President Barack Obama joined with the top leadership of both political parties on Capitol Hill Wednesday to unveil a new bronze statue of the late civil rights activist Rosa Parks.
The ceremony, in the "old House chamber" -- now called Statuary Hall -- was both solemn and joyful. When the U.S. Army Chorus began singing "Lift Every Voice," considered by many as an anthem for black Americans, President Obama sang along.
The President and top leaders in Congress together pulled the covering off the bronze statue. It depicts Rosa Parks in a seated position. She famously sparked a widespread civil rights movement by choosing to be arrested, rather than give up her bus seat to a white passenger.
South Carolina Congressman James Clyburn (D) called Parks "the first lady of civil rights, the mother of the movement, a saint in this struggle."
Top Republican leaders also praised Parks' determination.
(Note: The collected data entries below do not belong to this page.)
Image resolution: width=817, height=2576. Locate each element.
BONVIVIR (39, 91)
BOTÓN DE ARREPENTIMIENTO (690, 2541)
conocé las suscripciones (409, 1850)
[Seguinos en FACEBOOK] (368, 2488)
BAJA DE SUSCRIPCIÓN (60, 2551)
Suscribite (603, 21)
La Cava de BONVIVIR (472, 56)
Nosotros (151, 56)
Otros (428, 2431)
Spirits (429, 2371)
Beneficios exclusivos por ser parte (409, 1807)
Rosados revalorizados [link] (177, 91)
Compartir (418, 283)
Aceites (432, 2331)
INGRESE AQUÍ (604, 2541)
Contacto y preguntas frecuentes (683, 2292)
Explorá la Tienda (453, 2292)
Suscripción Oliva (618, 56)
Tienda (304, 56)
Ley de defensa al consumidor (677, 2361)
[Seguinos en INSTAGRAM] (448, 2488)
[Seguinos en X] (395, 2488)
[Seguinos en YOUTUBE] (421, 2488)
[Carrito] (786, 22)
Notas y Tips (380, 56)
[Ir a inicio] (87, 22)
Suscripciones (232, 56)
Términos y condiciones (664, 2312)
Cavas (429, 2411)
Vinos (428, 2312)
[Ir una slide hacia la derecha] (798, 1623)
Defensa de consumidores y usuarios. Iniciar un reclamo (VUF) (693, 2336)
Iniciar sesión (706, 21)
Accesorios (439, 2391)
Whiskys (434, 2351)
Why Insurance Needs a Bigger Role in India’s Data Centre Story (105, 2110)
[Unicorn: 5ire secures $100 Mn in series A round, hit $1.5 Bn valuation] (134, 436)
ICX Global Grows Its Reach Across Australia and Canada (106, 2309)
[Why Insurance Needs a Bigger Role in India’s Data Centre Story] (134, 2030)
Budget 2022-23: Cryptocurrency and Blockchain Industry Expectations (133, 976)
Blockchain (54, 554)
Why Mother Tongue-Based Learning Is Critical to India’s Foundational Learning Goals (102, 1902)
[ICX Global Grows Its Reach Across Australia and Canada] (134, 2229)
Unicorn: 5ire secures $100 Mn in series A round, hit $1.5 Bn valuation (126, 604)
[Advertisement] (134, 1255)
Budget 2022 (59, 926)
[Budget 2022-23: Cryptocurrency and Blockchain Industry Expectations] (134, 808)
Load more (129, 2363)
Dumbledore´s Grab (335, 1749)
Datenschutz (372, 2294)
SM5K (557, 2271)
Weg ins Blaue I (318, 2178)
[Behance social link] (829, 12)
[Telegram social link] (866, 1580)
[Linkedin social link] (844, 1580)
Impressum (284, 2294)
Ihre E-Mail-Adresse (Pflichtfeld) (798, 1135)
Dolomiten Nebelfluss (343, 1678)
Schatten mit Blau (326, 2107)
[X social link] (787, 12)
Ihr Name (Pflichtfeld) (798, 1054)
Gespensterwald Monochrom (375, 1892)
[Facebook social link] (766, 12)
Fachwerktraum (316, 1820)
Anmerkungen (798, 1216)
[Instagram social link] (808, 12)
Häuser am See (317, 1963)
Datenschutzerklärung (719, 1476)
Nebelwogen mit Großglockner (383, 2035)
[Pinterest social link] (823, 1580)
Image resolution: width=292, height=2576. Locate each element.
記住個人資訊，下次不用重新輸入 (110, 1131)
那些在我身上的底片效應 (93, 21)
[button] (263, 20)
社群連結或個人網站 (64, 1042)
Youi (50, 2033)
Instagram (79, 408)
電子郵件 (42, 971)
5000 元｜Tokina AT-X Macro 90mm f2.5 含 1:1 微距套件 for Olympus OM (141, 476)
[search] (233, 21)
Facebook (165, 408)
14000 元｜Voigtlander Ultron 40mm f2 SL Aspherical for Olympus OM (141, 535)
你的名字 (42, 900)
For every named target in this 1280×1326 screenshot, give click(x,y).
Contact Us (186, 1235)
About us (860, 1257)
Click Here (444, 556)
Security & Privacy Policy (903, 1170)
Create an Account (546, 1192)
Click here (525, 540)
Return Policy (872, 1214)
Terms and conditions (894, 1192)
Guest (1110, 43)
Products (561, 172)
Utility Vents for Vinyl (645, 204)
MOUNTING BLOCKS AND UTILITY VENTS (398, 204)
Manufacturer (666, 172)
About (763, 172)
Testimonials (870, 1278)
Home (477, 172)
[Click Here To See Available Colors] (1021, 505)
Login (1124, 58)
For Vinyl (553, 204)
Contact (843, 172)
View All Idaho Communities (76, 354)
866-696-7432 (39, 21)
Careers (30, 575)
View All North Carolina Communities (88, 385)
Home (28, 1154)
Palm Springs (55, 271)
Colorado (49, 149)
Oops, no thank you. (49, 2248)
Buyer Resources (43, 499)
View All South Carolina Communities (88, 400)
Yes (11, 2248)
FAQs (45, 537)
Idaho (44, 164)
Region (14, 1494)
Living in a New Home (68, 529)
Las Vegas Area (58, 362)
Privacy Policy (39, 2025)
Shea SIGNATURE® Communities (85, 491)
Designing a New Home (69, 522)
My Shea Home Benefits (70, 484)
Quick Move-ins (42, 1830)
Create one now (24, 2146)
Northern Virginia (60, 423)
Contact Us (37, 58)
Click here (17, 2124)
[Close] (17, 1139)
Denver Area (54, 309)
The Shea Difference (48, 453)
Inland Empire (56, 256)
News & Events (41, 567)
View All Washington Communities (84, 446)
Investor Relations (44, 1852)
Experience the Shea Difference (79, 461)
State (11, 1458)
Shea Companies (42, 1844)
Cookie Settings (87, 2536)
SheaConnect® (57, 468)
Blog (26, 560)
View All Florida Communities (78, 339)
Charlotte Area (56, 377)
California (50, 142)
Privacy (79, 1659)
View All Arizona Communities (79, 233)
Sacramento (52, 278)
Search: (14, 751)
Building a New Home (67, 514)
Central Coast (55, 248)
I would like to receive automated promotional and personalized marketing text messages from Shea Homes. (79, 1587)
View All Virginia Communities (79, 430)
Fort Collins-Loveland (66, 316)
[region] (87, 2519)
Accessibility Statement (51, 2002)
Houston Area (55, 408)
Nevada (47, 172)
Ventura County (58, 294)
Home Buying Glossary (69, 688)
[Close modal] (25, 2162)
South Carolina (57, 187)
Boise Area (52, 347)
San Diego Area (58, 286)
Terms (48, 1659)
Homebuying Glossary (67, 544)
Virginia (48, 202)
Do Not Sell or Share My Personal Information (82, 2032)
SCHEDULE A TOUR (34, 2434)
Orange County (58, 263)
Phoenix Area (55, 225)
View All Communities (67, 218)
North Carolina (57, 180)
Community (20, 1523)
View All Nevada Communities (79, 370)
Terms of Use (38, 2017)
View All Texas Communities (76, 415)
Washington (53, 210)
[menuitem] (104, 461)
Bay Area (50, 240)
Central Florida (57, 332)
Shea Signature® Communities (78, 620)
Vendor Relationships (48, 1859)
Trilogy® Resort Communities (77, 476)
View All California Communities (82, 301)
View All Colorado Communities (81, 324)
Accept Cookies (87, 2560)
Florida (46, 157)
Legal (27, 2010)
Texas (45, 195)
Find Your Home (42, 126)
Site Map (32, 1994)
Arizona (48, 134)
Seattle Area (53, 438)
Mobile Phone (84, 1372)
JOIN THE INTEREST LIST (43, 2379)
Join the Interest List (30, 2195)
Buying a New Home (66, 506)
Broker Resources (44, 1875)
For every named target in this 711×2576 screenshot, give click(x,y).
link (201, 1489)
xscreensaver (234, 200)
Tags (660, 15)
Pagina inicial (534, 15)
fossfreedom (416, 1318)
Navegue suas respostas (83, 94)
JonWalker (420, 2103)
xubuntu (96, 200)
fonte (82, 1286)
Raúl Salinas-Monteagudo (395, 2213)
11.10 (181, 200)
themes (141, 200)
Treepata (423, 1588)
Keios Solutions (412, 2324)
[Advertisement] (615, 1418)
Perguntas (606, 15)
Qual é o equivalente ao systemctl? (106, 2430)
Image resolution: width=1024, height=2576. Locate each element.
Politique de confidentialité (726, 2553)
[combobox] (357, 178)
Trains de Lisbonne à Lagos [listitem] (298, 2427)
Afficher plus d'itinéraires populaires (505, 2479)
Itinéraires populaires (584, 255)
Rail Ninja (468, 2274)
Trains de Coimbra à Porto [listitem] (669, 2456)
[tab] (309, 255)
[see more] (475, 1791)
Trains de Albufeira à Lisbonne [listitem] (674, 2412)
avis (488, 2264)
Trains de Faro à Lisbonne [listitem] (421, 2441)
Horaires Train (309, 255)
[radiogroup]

Senate minority leader Mitch McConnell (R--Kentucky) told the assembled crowd, "She took the segregationist-era literacy exam -- a test that was designed to keep many African-Americans before her from registering to vote -- not once; or twice; but three times before she passed it."
President Obama personalized his tribute to Rosa Parks, and the others who joined the year-long bus boycott in Montgomery, Alabama. Their action ended segregation on the transit system.
"It is because of these men and women that I stand here today," said the President in a solemn tone. "It is because of them that our children grow up in a land more free and more fair."
The statue of Parks in the Capitol joins those of many other famous Americans, such as steamboat inventor Robert Fulton, and three-time presidential candidate William Jennings Bryan.
The new Parks statue appears to be gazing across the floor of Statuary Hall right into the eyes of the statue of Jefferson Davis, who was the president of the Confederacy. (Mississippi put that statue here.)
Interesting neighbors in Statuary Hall in the U.S. Capitol.